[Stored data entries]
###

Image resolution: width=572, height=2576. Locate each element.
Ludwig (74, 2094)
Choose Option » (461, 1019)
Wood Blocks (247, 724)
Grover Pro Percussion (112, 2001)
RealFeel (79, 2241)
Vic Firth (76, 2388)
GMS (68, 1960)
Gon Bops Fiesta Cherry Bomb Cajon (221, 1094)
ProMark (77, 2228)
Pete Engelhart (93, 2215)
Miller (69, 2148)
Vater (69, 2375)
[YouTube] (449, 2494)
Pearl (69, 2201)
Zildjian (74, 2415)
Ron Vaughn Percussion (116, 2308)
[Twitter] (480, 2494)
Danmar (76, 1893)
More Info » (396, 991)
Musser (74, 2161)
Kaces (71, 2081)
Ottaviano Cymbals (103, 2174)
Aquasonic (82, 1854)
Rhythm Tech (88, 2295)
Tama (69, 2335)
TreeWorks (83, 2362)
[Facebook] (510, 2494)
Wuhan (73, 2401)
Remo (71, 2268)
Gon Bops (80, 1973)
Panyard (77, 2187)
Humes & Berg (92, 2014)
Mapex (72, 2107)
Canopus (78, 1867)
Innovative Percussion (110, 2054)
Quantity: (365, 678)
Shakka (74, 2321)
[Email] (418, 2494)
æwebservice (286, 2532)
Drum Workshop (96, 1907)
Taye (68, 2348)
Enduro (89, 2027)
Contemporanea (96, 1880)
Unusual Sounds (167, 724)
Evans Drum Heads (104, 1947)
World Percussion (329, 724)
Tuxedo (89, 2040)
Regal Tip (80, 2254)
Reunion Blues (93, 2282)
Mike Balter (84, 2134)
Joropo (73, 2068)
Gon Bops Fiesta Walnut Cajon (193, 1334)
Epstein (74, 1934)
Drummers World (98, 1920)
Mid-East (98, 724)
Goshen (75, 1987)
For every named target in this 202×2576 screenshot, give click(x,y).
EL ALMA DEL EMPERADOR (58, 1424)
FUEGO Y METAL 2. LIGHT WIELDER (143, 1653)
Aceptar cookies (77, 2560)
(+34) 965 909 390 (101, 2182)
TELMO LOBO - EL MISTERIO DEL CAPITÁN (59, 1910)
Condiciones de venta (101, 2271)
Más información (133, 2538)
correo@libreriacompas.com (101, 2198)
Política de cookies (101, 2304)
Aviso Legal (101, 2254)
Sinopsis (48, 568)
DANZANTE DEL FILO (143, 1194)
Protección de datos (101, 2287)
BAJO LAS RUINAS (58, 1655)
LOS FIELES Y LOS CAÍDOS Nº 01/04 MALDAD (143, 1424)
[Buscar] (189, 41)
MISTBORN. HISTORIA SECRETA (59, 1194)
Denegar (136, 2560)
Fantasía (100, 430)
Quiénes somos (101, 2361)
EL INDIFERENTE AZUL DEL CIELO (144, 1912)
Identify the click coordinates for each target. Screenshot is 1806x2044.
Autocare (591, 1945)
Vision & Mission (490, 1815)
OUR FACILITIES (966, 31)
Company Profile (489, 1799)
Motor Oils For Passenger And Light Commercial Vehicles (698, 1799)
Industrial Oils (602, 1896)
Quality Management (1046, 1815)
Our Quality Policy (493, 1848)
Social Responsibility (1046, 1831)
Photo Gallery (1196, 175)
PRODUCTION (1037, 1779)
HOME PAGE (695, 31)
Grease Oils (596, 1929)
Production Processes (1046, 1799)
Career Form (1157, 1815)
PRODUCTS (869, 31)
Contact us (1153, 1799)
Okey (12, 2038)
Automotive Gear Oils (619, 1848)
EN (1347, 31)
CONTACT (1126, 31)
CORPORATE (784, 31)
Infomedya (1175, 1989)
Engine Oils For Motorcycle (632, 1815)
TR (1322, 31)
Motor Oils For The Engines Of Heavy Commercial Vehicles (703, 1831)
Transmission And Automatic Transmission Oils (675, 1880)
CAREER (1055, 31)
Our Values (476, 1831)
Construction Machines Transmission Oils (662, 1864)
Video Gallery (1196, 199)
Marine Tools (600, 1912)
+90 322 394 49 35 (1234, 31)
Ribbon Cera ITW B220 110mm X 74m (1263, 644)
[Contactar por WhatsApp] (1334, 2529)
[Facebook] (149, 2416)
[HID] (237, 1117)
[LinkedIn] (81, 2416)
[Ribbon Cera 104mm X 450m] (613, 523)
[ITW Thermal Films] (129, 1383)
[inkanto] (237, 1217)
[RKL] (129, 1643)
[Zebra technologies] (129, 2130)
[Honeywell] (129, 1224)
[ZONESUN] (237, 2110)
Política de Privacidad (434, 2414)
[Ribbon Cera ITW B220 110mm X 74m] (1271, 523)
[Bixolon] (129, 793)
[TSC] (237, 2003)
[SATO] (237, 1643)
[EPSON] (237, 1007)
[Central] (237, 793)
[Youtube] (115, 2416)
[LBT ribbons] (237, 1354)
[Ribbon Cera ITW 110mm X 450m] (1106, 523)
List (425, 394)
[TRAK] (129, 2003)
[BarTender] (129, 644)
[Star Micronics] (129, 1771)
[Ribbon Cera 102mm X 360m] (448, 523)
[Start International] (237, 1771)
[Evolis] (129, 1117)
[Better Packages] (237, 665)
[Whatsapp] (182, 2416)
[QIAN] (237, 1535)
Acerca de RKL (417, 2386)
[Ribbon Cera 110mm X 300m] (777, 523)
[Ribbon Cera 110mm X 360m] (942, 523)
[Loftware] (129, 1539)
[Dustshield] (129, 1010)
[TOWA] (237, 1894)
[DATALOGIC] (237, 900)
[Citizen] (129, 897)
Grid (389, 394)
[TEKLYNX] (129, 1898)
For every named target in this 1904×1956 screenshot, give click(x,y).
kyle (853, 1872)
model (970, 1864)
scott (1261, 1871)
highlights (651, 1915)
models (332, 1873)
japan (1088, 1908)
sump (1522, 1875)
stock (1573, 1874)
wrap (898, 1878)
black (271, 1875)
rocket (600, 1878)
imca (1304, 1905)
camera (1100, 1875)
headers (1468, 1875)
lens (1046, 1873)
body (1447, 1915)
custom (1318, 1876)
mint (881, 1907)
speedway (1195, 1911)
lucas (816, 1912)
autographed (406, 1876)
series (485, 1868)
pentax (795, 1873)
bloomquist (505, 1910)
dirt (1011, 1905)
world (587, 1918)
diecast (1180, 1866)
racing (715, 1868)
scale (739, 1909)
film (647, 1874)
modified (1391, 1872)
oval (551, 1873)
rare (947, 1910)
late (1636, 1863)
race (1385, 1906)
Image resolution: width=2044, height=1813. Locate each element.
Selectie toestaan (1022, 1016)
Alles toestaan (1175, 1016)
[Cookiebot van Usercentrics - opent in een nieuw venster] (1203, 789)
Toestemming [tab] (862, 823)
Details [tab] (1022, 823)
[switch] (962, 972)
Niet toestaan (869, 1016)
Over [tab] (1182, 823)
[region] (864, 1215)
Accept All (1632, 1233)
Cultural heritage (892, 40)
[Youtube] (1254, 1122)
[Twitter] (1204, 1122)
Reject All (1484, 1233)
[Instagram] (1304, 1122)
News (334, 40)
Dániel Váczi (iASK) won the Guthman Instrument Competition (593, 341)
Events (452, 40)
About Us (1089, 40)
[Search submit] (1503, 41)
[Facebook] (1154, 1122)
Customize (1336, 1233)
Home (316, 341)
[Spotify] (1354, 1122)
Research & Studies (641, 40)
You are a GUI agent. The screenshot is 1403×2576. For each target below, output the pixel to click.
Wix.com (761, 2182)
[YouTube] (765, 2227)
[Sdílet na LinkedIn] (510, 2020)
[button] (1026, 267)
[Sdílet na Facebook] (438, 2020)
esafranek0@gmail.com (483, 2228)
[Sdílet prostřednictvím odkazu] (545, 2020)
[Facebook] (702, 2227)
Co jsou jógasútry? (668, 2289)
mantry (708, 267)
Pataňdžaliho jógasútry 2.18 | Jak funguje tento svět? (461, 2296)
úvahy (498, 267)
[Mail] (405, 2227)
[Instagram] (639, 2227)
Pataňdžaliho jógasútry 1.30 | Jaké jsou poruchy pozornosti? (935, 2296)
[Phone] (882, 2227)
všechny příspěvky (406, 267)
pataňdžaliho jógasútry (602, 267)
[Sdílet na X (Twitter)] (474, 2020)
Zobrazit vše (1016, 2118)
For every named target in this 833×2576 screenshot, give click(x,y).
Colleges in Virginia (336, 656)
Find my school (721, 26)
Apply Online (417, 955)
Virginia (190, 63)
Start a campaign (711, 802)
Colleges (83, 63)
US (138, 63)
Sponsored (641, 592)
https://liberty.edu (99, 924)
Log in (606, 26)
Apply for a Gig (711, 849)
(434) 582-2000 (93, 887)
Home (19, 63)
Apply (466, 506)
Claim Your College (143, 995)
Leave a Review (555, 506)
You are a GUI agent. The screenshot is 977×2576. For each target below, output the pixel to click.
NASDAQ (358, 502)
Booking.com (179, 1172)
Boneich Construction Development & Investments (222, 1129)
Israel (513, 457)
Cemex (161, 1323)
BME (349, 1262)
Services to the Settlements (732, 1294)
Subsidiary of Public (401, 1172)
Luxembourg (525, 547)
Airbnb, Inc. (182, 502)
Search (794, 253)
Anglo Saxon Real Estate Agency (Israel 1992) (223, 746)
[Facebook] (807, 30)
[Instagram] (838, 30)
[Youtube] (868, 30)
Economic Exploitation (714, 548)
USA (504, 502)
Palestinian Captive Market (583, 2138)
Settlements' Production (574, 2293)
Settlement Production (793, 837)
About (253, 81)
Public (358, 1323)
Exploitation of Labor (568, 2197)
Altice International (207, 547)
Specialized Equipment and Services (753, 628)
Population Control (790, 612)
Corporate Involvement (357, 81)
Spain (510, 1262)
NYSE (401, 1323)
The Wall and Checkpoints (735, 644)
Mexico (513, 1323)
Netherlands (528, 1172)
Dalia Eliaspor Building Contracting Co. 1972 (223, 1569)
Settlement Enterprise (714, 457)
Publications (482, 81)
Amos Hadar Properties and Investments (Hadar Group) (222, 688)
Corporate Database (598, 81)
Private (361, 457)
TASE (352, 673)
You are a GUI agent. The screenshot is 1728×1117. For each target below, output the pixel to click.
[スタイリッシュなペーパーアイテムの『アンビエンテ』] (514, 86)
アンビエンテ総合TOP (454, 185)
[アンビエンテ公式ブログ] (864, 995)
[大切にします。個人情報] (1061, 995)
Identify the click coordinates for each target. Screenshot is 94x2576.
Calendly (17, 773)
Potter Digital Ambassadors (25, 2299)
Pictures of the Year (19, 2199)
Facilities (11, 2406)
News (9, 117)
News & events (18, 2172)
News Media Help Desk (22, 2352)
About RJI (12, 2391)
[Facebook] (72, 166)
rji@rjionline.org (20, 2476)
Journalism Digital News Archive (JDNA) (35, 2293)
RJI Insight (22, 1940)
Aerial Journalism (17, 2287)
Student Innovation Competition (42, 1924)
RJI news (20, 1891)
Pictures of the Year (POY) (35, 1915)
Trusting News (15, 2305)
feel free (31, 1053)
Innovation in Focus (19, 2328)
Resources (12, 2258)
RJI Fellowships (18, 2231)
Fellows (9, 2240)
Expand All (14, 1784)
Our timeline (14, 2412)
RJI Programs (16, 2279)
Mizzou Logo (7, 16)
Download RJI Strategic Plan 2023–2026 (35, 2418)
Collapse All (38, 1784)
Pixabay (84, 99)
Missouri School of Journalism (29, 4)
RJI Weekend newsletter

###

_Your objective_. In the data above, start at the line that has "Taye (68, 2348)", stop after the line that has "[Buscar] (189, 41)", and print every line in between exactly as it stands.

_Written solution_.
Taye (68, 2348)
Enduro (89, 2027)
Contemporanea (96, 1880)
Unusual Sounds (167, 724)
Evans Drum Heads (104, 1947)
World Percussion (329, 724)
Tuxedo (89, 2040)
Regal Tip (80, 2254)
Reunion Blues (93, 2282)
Mike Balter (84, 2134)
Joropo (73, 2068)
Gon Bops Fiesta Walnut Cajon (193, 1334)
Epstein (74, 1934)
Drummers World (98, 1920)
Mid-East (98, 724)
Goshen (75, 1987)
For every named target in this 202×2576 screenshot, give click(x,y).
EL ALMA DEL EMPERADOR (58, 1424)
FUEGO Y METAL 2. LIGHT WIELDER (143, 1653)
Aceptar cookies (77, 2560)
(+34) 965 909 390 (101, 2182)
TELMO LOBO - EL MISTERIO DEL CAPITÁN (59, 1910)
Condiciones de venta (101, 2271)
Más información (133, 2538)
correo@libreriacompas.com (101, 2198)
Política de cookies (101, 2304)
Aviso Legal (101, 2254)
Sinopsis (48, 568)
DANZANTE DEL FILO (143, 1194)
Protección de datos (101, 2287)
BAJO LAS RUINAS (58, 1655)
LOS FIELES Y LOS CAÍDOS Nº 01/04 MALDAD (143, 1424)
[Buscar] (189, 41)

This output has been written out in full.